Tory Row is the nickname historically given by some to the part of Brattle Street in Cambridge, Massachusetts, where many Loyalists had mansions at the time of the American Revolutionary War, and given by others to seven Colonial mansions along Brattle Street. Its historic buildings from the 18th century include the William Brattle House (42 Brattle Street) and the Longfellow House–Washington's Headquarters National Historic Site (105 Brattle Street). Samuel Atkins Eliot, writing in 1913 of the seven Colonial mansions making up Tory Row, called the area "not only one of the most beautiful but also one of the most historic streets in America." Owners of Caribbean slave plantations, including the Vassall and Royall families, built the mansions as a statement of the "incredible wealth" they had amassed from slave labor in Jamaica and Antigua, and they enslaved an unusually high number of people on the premises.

==Seven historic houses of Tory Row==
The seven houses described by Eliot as making up Tory Row are as follows:
- The Brattle estate (42 Brattle Street) also known as the William Brattle House, now the home of the Cambridge Center for Adult Education
- Estate of Mrs. Henry Vassall (94 Brattle Street) also known as the Henry Vassall House
- Estate of Mr. John Vassal (105 Brattle Street) also known as the "Vassall-Craigie-Longfellow House," now the Longfellow House–Washington's Headquarters National Historic Site)
- Lechmere-Sewall house (149 Brattle Street) also known as the "Lechmere-Riedesel House" or the "Lechmere-Sewall-Riedesel House"
- Judge Joseph Lee's house (159 Brattle Street) now the Hooper-Lee-Nichols House, home to History Cambridge, formerly the Cambridge Historical Society
- Fayerweather House (175 Brattle Street), built by George Ruggles, also called the Ruggles-Fayerweather House
- Thomas Oliver house (33 Elmwood Avenue), also known as the Oliver-Gerry-Lowell House or as Elmwood. This house, although considered a part of Brattle Street's Tory Row, has its address on nearby Elmwood Avenue, which had formerly been part of Brattle Street.

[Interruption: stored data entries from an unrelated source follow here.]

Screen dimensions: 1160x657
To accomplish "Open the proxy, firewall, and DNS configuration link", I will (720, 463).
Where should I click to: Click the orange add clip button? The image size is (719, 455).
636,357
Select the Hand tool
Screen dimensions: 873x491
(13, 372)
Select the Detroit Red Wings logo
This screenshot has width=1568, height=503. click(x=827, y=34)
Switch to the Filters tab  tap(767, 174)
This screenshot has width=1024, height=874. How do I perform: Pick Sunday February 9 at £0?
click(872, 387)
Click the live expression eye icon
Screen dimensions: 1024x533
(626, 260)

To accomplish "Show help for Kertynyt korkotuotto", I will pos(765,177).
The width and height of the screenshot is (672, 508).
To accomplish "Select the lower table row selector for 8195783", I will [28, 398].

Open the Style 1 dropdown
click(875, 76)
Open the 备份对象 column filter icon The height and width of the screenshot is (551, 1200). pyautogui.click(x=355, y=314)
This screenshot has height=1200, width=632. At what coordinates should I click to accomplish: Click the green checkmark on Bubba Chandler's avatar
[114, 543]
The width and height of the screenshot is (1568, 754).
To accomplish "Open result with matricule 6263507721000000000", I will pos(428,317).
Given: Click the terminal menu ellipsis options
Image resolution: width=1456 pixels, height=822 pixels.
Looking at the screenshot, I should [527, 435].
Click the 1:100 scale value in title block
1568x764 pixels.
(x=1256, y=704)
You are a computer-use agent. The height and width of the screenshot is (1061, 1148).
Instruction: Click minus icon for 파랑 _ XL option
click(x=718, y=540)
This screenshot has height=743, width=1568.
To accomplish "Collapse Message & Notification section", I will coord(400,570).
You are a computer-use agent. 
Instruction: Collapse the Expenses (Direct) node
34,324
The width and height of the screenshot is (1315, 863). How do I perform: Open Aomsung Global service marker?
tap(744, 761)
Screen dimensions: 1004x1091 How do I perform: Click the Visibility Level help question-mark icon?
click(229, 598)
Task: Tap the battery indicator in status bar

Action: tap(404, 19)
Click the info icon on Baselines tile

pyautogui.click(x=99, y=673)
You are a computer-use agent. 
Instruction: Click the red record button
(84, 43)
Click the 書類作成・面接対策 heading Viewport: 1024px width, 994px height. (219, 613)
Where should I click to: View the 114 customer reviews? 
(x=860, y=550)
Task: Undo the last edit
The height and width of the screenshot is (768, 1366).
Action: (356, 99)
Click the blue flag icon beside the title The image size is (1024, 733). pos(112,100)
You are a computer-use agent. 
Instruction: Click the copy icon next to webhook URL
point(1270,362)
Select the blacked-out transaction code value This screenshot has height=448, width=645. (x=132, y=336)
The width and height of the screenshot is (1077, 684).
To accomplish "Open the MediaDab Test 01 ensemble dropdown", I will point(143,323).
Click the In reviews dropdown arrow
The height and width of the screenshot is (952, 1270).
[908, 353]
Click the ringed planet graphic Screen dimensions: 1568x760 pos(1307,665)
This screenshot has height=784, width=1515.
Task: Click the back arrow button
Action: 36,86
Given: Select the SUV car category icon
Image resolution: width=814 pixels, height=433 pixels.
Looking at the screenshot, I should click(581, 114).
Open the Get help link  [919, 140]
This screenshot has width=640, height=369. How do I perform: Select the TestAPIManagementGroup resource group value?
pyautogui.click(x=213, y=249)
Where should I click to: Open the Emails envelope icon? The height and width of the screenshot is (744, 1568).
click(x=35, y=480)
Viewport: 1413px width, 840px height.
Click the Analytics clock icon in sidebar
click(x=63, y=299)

==Fate of the Tory Row houses after the American Revolution==

According to Edward Abbott, writing in 1859,Five of these estates were subsequently confiscated and sold by the commonwealth: the estates of Lechmere (144 acres) and Oliver (96 acres) to Andrew Cabot, Esq., of Salem, November 24, 1779; the estate of Sewall (44 acres) to Thomas Lee of Pomfret, Conn., December 7, 1779; .. and the estate of Vassall (116 acres) to Nathaniel Tracy, Esq., of Newburyport, June 28, 1781. ... The heirs of Borland and the Widow Vassall succeeded to the ownership of their estates in Cambridge... General Brattle conveyed all his real estate in Cambridge, December 13, 1774, to his only surviving son, Major Thomas Brattle...By the persevering efforts of Mrs. Katherine Wendell, the only surviving daughter of General Brattle, the estate was preserved from confiscation, and was recovered by Major Brattle after his return from Europe,—having been proscribed in 1778, and having subsequently exhibited satisfactory evidence of his friendship to his country and its political independence.

Two other Tory Row houses, according to the same source, were not confiscated. Judge Lee (#159) returned from Boston after the war and lived in his house "unmolested until his death." Captain Ruggles (#175), before leaving the neighborhood, had sold his estate in 1774 to Thomas Fayerweather.